(Collected data entries)

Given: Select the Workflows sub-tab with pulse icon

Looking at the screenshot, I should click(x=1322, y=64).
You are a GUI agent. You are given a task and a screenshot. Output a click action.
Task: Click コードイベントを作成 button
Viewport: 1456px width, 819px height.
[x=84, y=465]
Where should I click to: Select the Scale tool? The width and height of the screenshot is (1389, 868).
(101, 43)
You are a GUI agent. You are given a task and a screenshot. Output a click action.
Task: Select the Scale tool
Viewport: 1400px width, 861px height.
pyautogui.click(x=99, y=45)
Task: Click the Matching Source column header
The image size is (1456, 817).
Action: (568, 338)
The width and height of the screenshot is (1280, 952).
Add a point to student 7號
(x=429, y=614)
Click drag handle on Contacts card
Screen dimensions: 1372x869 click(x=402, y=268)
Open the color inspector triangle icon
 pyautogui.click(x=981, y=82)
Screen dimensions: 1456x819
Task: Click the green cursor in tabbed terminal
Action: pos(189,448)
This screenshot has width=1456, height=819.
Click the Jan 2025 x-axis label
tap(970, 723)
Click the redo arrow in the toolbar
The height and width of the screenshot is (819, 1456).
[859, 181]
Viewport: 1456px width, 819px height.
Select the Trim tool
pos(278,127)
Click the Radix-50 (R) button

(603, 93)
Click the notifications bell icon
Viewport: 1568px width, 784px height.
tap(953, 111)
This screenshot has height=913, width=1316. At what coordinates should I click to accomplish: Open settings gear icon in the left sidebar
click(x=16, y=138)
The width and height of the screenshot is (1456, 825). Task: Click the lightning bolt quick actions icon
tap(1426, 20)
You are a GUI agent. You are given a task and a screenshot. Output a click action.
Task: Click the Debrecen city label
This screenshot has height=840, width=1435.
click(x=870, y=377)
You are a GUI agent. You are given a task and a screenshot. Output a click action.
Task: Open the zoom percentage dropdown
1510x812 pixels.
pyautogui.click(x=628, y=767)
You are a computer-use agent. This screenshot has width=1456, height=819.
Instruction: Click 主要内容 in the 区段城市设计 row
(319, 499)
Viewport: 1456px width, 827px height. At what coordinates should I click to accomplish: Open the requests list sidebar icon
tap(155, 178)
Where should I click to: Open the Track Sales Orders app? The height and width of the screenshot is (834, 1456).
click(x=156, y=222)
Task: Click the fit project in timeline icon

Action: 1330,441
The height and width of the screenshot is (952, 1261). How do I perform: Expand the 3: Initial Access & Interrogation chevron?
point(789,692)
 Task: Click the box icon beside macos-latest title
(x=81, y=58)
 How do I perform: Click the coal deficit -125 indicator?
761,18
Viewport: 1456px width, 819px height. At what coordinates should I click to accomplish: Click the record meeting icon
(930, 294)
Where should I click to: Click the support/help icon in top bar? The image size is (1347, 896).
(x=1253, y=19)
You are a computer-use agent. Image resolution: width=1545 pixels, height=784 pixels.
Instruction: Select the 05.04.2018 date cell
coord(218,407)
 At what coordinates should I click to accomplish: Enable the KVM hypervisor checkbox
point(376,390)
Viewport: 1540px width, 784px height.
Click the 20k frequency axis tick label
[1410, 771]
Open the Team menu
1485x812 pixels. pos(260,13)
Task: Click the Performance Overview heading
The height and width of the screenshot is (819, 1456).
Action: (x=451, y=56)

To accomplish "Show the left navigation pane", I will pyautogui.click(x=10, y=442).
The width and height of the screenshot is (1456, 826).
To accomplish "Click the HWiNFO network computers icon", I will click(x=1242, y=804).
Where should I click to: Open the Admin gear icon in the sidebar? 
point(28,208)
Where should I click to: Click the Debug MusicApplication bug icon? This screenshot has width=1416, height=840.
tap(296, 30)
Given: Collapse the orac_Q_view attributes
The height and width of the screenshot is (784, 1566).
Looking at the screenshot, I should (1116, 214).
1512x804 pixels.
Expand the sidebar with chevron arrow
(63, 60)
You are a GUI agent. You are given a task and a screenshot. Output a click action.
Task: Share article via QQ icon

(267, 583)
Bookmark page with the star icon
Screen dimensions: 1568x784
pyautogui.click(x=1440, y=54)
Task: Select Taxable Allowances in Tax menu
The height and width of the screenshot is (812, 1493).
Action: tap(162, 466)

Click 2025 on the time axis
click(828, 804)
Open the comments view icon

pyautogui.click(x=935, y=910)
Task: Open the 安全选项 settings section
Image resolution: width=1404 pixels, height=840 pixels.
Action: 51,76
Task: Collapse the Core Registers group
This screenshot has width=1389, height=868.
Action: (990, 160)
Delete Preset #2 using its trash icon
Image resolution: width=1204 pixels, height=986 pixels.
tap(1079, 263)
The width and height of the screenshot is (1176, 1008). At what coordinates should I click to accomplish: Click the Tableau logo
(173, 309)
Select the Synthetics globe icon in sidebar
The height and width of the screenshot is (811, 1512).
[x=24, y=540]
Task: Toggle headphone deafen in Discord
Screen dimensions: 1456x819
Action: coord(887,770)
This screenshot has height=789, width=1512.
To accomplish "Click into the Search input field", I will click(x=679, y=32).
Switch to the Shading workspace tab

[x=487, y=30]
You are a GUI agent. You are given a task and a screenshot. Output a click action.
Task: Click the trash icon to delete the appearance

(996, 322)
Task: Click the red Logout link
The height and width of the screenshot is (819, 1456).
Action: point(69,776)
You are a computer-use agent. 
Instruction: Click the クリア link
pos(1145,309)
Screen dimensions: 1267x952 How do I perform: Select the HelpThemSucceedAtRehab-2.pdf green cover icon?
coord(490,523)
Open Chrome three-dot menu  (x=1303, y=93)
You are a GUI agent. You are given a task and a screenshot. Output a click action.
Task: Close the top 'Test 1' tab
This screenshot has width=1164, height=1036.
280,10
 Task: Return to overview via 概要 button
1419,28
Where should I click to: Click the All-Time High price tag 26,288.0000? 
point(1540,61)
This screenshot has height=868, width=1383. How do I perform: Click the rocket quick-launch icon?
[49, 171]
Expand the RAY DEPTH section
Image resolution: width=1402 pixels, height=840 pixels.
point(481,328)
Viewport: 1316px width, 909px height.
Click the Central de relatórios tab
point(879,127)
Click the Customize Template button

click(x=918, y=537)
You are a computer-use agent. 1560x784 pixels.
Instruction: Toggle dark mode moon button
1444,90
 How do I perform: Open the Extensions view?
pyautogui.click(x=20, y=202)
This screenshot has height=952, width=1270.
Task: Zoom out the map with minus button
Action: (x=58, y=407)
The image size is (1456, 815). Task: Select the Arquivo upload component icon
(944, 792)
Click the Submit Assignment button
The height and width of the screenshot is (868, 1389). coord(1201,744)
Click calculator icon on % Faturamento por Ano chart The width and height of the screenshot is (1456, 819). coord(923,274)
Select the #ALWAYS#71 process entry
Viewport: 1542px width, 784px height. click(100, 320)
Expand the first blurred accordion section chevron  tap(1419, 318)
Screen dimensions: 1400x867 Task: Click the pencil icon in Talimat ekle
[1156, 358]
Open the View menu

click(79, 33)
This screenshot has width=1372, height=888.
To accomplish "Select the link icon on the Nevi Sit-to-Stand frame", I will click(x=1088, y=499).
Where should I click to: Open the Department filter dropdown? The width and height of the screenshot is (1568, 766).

• _Work to complete_
Repeat the entries above verbatim, but only from the line that has "Where should I click to: Open the Admin" down to the line that has "Given: Collapse the orac_Q_view attributes", inclusive.

• _Task answer_
Where should I click to: Open the Admin gear icon in the sidebar? 
point(28,208)
Where should I click to: Click the Debug MusicApplication bug icon? This screenshot has width=1416, height=840.
tap(296, 30)
Given: Collapse the orac_Q_view attributes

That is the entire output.